Billy Ruffian - Death Of A Band
David Segurola 26/07/2006
'Death of a Band', debut single-cum-three track demo, from Manchester six-piece Billy Ruffian shows hints of promise, with its familiarly ambitious DIY rock and roll, and brings us a talented, charismatic front man in Stephen Bray. The single is Bray's half witty, half bitter sitcom take on yet another home made band coming to an ugly demise, rolling in and out of spoken word narrative, caught between spitlines of feedback and bass drum.

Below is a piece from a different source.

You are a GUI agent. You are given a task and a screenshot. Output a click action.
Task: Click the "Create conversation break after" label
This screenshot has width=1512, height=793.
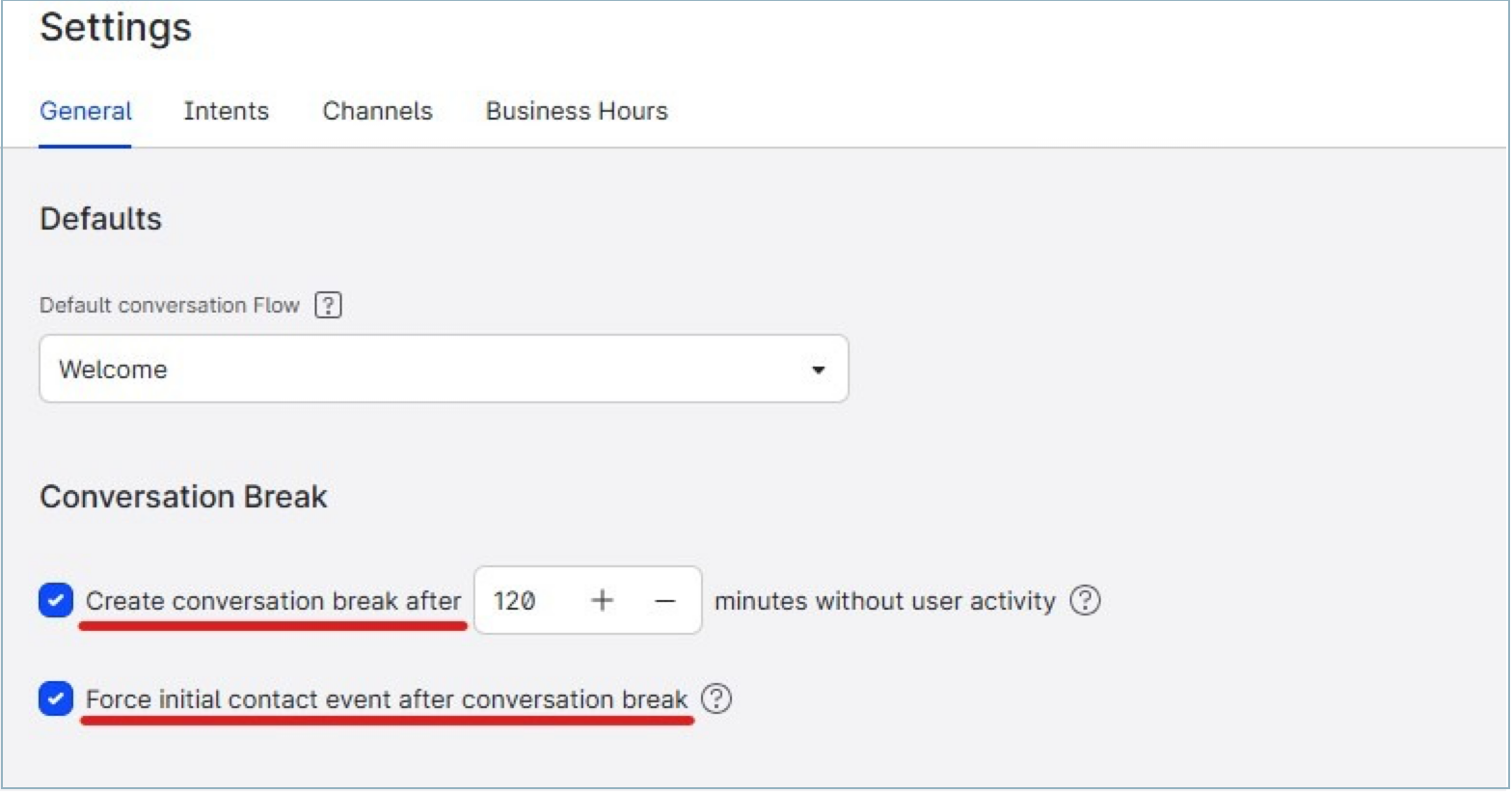(273, 601)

'Preensters' shows, no matter how hard it tries, all the attacking flair of an inebriated goalkeeper and its attempts at barracking the establishment resemble an indie kid in skinny Marks and Spencers jeans bought by his Mum. It just doesn't fit; it's oddly out of place, and not in an admirable or quirky way. See the catastrophic rhyme closer, “…and that's why I call them preensters”. Image if Mclusky lacked most, but not all, of their aggression, offensive vigour and banal humour, and there you have Billy Ruffian.
Second b-side '(My Girlfriend Is Like A) Trojan Horse' is, frankly, bemusing, but not completely risible. At the first listen, I wasn't sure if Bray was a) Saying his girlfriend was a heroine addict, b) Saying his girlfriend looked like a horse or c) Showing off because his girlfriend played such an important role in one of the better known Greek myths. Either way, like the preceding two songs, 'Trojan Horse' sounds pointedly DIY with just an iota of amateurishness, but is still inexplicably likeable.
Perhaps it's the naïve ambition, or lead singer Stephen Bray's Eddie Argos-esque crumpled business suit charm, or perhaps it's the fact they've managed to create three songs which conjure up the image of Mclusky, The Fall and Art Brut fronting up to each other like a bunch of rock and roll tarts. Ultimately, however, 'Death of a Band' is mainly comprised of half-cut ideas, half-cut guitar solos and half-cut attacks on “the scene”. A commendable debut effort with signs of promise, but the residing feeling is that Billy Ruffian are destined to be a stepping stone for Stephen Bray towards bigger, better things - and, most importantly, much more convicted efforts at making a dent in the NME's hairspray army.